++++ Exercise materials
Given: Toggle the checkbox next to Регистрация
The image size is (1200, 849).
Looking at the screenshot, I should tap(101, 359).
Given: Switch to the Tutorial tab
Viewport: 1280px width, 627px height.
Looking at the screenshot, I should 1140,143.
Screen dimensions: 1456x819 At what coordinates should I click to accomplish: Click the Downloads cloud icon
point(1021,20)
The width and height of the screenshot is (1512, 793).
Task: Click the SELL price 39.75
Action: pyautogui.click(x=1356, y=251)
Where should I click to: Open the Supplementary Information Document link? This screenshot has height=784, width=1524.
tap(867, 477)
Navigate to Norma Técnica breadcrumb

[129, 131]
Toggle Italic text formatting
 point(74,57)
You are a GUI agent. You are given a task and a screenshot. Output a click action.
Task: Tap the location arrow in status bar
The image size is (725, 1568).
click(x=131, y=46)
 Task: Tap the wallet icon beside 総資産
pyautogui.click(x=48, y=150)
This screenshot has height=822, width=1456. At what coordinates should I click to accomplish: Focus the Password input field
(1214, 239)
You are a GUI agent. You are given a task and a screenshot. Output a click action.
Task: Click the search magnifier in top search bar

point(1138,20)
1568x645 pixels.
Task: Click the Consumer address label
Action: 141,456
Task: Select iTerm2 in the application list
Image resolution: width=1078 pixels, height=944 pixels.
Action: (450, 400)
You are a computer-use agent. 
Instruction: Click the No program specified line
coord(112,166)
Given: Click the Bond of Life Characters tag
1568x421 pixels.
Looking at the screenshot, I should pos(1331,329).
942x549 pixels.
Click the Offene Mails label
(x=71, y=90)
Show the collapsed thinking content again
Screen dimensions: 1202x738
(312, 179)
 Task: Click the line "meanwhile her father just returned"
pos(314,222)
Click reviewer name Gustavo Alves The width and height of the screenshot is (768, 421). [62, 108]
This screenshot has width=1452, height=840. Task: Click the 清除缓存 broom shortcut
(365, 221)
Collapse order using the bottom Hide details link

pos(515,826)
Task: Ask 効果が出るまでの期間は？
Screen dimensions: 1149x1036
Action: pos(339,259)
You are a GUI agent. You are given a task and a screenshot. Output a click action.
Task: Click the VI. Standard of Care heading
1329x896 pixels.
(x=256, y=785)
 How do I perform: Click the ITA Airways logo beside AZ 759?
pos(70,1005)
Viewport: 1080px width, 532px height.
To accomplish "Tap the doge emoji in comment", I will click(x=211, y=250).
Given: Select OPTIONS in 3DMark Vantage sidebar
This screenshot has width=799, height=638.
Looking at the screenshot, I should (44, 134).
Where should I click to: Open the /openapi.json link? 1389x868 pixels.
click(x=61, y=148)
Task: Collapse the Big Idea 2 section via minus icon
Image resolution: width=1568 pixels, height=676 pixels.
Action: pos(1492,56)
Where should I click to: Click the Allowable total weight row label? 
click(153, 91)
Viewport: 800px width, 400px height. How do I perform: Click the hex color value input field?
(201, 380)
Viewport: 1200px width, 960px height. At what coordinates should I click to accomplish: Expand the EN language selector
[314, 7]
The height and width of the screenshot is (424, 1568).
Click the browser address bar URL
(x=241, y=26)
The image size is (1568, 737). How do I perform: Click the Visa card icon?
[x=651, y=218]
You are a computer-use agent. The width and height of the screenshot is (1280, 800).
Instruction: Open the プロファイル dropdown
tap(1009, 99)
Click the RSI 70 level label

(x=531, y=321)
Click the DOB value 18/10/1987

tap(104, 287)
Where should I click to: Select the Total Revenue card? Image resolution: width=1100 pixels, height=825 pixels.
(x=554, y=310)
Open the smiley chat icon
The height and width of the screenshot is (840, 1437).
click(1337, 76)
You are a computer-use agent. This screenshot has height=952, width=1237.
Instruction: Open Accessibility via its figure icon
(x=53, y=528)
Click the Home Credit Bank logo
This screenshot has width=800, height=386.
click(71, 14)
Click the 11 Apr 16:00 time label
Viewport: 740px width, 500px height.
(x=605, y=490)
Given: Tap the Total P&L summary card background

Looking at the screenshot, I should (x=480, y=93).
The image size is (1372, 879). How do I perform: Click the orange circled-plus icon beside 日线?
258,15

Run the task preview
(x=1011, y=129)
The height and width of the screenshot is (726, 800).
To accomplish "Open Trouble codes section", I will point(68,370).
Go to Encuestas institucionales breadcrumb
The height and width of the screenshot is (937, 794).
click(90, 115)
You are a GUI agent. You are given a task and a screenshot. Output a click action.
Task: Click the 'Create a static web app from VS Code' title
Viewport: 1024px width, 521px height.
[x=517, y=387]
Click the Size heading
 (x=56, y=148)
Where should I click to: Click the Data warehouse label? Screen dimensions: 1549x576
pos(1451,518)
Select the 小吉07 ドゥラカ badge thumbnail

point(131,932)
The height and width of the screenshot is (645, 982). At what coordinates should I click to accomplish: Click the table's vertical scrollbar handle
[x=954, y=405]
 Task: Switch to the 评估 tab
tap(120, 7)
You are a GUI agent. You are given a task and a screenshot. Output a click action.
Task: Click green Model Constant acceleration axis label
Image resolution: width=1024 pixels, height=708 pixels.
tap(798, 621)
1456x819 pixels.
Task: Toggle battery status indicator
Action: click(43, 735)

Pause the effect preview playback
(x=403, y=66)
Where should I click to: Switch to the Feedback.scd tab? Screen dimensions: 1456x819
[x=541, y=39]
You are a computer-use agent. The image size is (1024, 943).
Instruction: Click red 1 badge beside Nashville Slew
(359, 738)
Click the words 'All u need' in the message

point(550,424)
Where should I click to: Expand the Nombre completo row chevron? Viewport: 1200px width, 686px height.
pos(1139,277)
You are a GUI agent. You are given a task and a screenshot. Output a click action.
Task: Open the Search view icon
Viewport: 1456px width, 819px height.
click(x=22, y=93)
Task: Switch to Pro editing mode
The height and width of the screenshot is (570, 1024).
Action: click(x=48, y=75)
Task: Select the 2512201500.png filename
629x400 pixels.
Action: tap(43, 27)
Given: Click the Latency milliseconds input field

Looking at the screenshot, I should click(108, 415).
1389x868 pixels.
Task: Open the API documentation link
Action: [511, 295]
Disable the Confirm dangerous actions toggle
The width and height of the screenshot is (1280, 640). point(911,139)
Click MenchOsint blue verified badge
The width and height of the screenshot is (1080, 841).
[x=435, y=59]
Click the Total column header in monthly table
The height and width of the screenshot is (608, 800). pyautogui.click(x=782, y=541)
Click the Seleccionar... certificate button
++++++++
Direction
Collect every line in the records that contains the word "computer" and copy each one in full.

Exercise output
You are a computer-use agent. 
You are a computer-use agent. The width and height of the screenshot is (1280, 800).
You are a computer-use agent. This screenshot has height=952, width=1237.
You are a computer-use agent. The image size is (1024, 943).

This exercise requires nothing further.